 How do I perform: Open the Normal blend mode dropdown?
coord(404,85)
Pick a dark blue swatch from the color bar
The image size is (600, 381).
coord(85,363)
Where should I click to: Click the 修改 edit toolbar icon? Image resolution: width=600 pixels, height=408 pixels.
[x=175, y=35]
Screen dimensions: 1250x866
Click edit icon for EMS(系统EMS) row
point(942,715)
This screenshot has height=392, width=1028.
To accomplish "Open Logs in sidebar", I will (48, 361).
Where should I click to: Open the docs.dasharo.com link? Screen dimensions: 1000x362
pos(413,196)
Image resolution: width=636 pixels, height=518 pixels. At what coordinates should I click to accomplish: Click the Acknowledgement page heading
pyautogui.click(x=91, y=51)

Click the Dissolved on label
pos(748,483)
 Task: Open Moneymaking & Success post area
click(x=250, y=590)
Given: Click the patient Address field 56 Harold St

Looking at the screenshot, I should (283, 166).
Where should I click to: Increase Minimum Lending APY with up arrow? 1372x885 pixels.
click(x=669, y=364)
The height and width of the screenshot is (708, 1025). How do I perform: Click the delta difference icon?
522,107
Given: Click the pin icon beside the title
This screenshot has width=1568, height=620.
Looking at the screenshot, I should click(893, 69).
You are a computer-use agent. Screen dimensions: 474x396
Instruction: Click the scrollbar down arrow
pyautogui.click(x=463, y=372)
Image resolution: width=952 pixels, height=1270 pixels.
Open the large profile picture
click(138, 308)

» **Exercise brief**:
Retype, without any change, the lines from the one containing "Image resolution: width=952" through the final line of the material above, and no others.

» **Answer space**:
Image resolution: width=952 pixels, height=1270 pixels.
Open the large profile picture
click(138, 308)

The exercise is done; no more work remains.